Antibiotic resistance was highly prevalent in the isolates examined here. Our network analysis of resistance genes and phenotypic resistance of isolates revealed two main clusters. There was a strongly correlated cluster of genes conferring phenotypic resistance to typical ‘hospital’ antibiotics, such as third-generation cephalosporins, aminoglycosides and β-lactamase-resistant penicillins. This is strong evidence that within this setting, use of these antibiotics is generating cross-resistance to other unrelated antibiotics, most likely through selection of plasmids containing multiple antibiotic-resistance determinants. This phenomenon also is seen with the predominantly ‘community’ utilized antibiotics trimethoprim and amoxicillin. However, in these cases, the co-selected genes mediate resistance to aminoglycosides that are not currently used to any degree in Scotland (e.g. streptomycin). However, if, say, an integron mediating trimethoprim resistance were to acquire a resistance gene to a more commonly used antibiotic, then this could be strongly selected by trimethoprim use.

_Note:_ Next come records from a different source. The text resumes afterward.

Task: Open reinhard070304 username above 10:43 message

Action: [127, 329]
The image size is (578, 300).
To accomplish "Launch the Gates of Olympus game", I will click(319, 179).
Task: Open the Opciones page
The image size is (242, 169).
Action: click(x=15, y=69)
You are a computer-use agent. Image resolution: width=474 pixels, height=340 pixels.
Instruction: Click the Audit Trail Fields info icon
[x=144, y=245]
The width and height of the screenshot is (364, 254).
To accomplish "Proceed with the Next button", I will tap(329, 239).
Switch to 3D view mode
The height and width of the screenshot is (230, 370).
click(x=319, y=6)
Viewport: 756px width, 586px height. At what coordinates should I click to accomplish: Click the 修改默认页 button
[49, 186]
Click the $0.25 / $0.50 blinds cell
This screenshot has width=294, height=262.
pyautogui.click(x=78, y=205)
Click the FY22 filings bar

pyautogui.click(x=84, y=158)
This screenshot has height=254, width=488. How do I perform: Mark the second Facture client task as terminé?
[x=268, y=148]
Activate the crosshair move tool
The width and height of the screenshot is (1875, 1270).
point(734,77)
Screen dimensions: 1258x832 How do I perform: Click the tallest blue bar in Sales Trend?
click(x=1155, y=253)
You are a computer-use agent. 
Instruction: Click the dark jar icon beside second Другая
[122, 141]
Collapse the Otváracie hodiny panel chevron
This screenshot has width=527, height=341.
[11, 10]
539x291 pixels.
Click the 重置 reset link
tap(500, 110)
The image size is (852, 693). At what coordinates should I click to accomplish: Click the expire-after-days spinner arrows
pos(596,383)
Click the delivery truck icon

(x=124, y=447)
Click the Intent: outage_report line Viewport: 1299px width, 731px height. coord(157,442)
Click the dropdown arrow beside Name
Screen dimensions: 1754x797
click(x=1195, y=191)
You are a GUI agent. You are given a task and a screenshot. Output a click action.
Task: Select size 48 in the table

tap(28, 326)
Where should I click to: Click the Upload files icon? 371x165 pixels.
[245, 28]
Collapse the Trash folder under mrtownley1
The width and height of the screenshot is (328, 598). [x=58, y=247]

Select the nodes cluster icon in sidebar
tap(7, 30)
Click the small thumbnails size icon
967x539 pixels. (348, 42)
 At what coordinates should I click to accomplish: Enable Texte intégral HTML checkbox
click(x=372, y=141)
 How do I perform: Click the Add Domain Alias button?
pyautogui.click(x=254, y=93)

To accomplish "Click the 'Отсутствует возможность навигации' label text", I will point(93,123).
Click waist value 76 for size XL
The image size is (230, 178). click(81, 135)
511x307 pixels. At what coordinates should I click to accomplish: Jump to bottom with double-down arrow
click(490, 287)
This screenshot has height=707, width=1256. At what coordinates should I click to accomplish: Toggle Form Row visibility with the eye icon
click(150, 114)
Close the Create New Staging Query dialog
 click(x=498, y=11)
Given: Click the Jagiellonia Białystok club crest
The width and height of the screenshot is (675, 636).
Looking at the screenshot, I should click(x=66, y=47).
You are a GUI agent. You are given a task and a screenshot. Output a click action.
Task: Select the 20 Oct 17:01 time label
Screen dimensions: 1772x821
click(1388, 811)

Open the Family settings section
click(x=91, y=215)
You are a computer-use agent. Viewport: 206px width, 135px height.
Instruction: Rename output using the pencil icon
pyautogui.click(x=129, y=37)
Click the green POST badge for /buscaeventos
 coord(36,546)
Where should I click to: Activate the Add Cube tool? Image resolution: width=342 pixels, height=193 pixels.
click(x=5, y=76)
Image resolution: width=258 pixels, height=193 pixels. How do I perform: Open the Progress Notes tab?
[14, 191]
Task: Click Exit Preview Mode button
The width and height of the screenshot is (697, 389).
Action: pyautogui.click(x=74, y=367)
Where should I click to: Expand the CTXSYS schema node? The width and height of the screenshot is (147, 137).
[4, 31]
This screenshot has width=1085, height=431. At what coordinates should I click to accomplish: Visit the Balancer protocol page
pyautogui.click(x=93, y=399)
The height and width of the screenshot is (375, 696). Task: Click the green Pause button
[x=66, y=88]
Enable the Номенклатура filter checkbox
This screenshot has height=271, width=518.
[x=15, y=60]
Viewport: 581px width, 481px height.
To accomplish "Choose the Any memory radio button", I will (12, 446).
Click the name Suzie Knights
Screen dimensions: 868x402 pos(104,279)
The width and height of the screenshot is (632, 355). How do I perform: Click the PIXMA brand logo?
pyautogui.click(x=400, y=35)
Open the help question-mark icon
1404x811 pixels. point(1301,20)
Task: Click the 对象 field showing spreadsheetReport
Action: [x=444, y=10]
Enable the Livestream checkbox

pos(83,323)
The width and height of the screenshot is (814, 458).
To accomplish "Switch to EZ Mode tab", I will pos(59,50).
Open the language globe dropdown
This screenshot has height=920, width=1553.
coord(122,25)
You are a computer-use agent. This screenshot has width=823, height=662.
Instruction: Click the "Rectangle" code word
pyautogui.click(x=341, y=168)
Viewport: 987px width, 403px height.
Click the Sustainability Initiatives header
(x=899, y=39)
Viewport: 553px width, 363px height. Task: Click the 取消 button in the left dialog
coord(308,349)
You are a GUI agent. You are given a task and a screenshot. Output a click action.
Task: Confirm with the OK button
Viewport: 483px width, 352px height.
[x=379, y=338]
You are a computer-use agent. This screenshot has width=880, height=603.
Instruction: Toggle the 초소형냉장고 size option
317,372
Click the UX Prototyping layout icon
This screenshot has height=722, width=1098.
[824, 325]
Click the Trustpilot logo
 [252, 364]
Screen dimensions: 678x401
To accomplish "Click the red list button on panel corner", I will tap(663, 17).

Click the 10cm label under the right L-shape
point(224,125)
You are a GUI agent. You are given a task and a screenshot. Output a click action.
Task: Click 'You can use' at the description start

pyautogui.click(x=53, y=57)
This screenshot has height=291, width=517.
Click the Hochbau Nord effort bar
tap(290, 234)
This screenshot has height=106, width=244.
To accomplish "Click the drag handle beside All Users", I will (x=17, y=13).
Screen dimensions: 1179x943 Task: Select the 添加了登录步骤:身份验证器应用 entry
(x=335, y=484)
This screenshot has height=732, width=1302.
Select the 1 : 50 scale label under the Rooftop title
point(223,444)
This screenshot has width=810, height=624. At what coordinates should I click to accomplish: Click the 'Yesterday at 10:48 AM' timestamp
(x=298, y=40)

The CTXM-15 extended spectrum β-lactamase was found almost exclusively in ST131 isolates of clade C2, but was present in one isolate ST131 clade A and one isolate of ST405. This gene is widespread in isolates of ST131 and is of high clinical significance given that it confers resistance to the widely used 3rd generation cephalosporins cefotaxime and ceftazidime. CTX-M15 has also been reported in ST405 and other isolates [65]. The CTXM group of genes originated from chromosomal β-lactamases present in species of the microbial genus Kluyvera. The spread within ST131 occurred during the 1990s and it is now present worldwide [66], but its presence of this gene in ST405 and other STs suggests that it has the potential to become even more widespread.

Outcome of the patients studied here after the isolation of the infecting E. coli showed no significant dependence on ST. Patients with HAIs fared worse than those with infections acquired from the community; the excess mortality was in the first 90 days after infection suggesting a causal link. Patients who had a catheter also fared worse in the initial 90 days. However, it proved difficult to establish from patients’ notes exactly when catheters were placed. Since more severely ill patients may be catheterized by preference, the causal link with catheterization will require further study. In multivariate analysis, apart from catheterization, a respiratory source of infection was also a risk factor for death within 6 months. Previous studies have identified non-urinary source as a risk factor for death [67], and a comprehensive study in France showed a number of host factors and portal of entry were more important than bacterial determinants as predictors of death [68]. The association with a respiratory source has not previously been specifically identified.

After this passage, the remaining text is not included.